I absolutely love a good creamy, salty but slightly sweet satay! This tofu satay is packed with lots of colourful veggies and loaded with protein. It’s gluten free and vegan too!
If you make my tofu satay make sure to tag me on instagram @ohhappyveggie! I absolutely adore seeing your recreations 🙂
Tofu Satay Recipe
- 300g tofu
- 200g rice noodles or rice
- A selection of vegetables – I used 1 pepper, 2 carrots, frozen green beans, 1/2 a courgette. Use whatever you have handy!
- 2 tbsp peanut butter
- 2 tbsp tamari (or soy sauce if not gluten free)
- 2 tbsp maple syrup (or any other liquid sweetener such as agave)
- 2cm fresh ginger (or 2 tsp dry if you don’t have the fresh stuff handy)
- 2 tsp chili powder
- 1 clove of garlic
- Peanuts to garnish
- Firstly drain your tofu, slice the block into narrow strips, wrap in kitchen paper and place it on a plate with something heavy ontop. It needs about 30 minutes to get all the water out.
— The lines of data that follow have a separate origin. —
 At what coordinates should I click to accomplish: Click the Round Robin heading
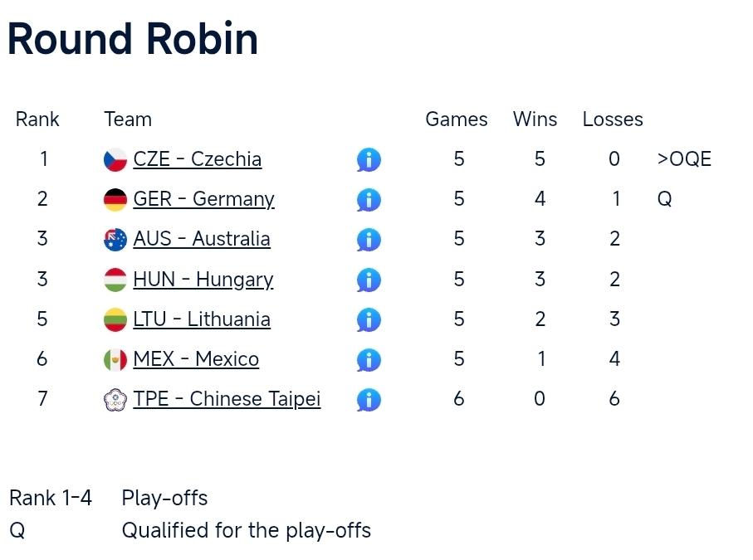tap(133, 39)
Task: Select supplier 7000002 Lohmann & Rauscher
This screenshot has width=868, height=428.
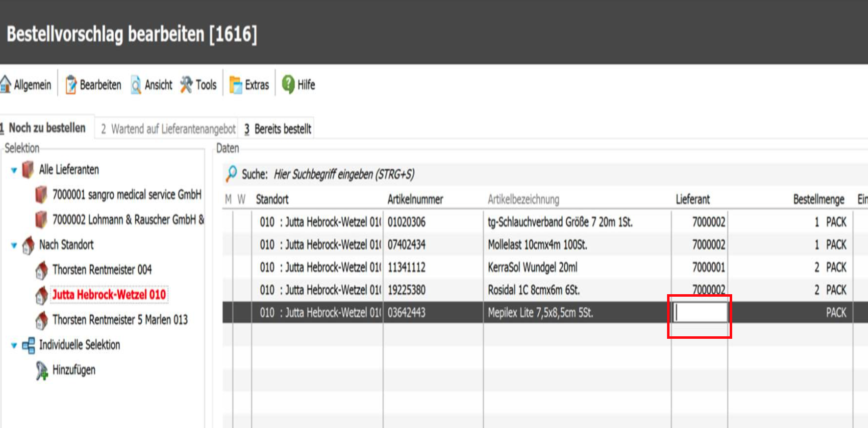Action: click(127, 220)
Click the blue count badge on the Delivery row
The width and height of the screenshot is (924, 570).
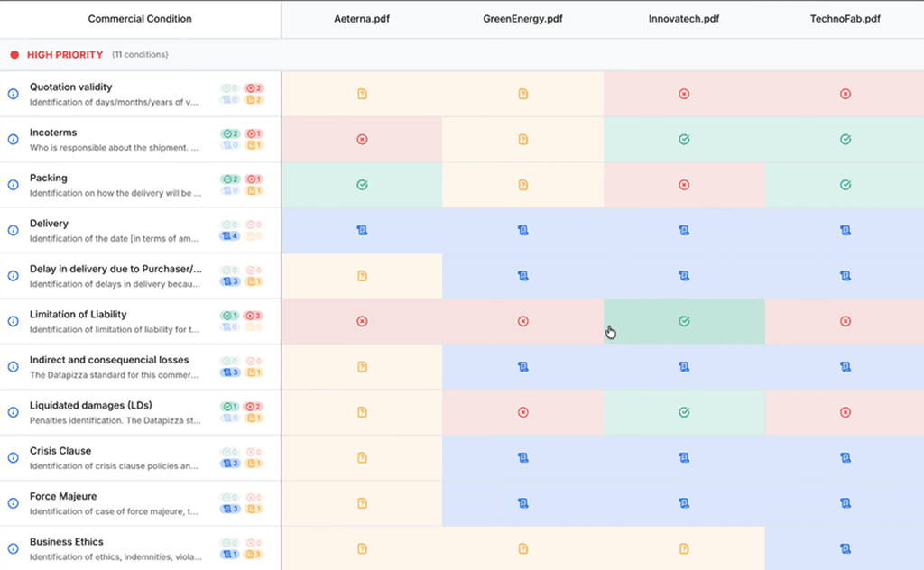coord(229,236)

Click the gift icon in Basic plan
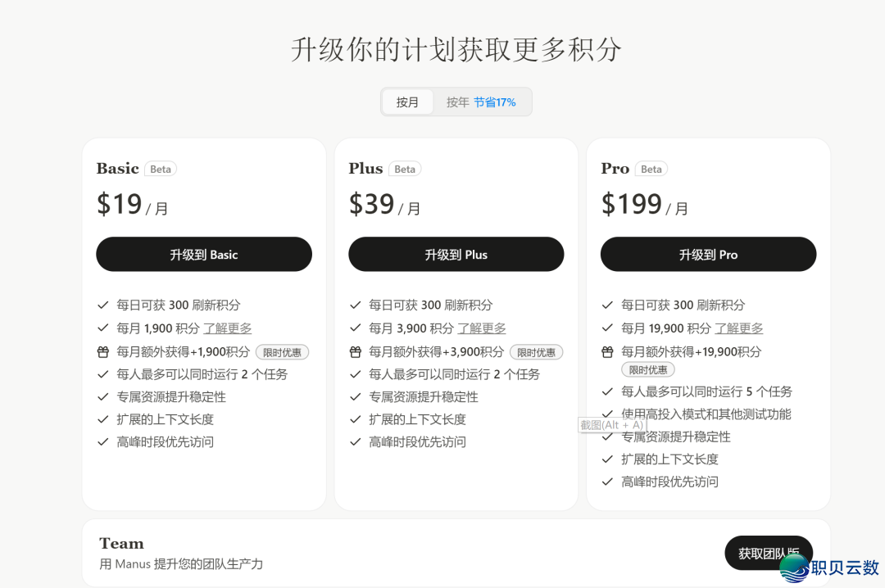pos(102,352)
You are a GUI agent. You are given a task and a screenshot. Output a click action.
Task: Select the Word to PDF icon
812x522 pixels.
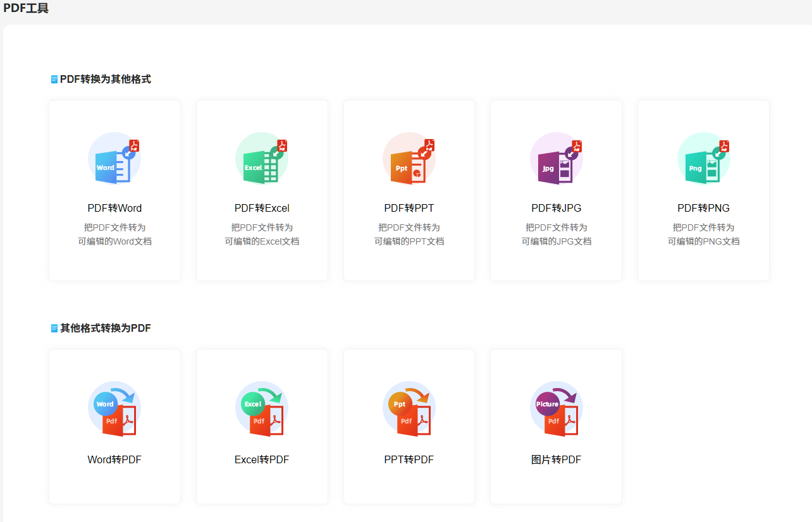114,410
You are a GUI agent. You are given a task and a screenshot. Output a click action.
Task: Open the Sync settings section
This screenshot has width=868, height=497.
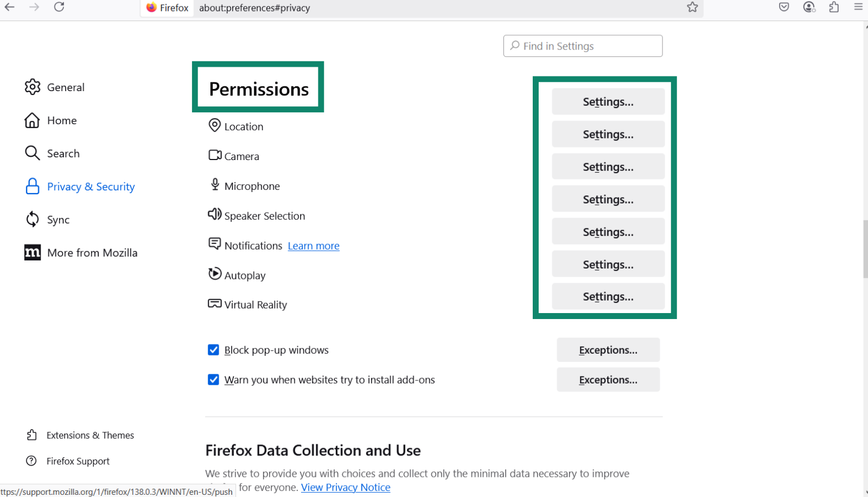tap(58, 219)
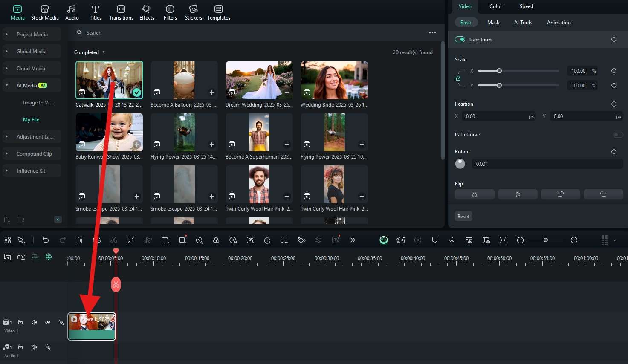Click the Undo arrow in timeline toolbar
The image size is (628, 364).
coord(46,240)
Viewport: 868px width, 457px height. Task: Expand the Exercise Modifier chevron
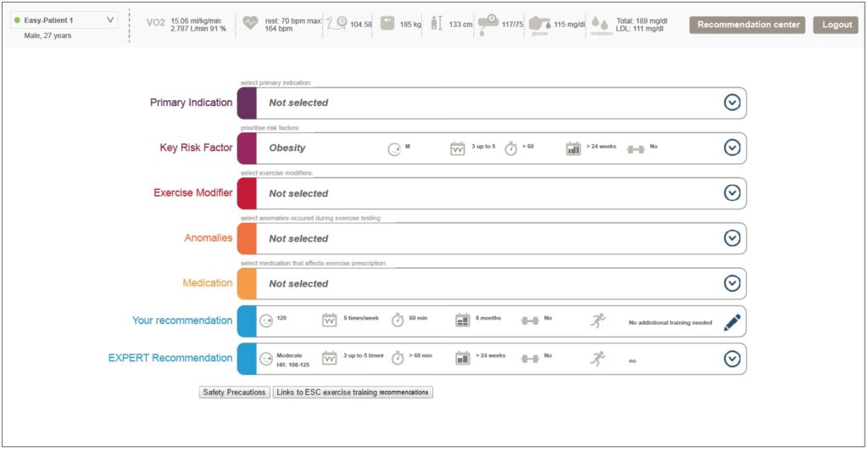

- Chop all your vegetables, the smaller you chop the quicker they’ll cook. Add them to a wok with boiling water and simmer for about 15 minutes.
- Meanwhile make your sauce – grate the ginger, mince the garlic, add the peanut butter, maple syrup, tamari and chili to a jug and mix it all together till combined.
- Boil your noodles or rice at this stage
- Slice the tofu into bit size pieces and fry until crispy and golden.
- Add the satay sauce over your vegetables and add in the tofu. Mix everything up and let it infuse together for about 5 minutes. Add more hot water if the sauce is too dry.
- Serve with your noodles or rice and a sprinkle of peanuts to garnish.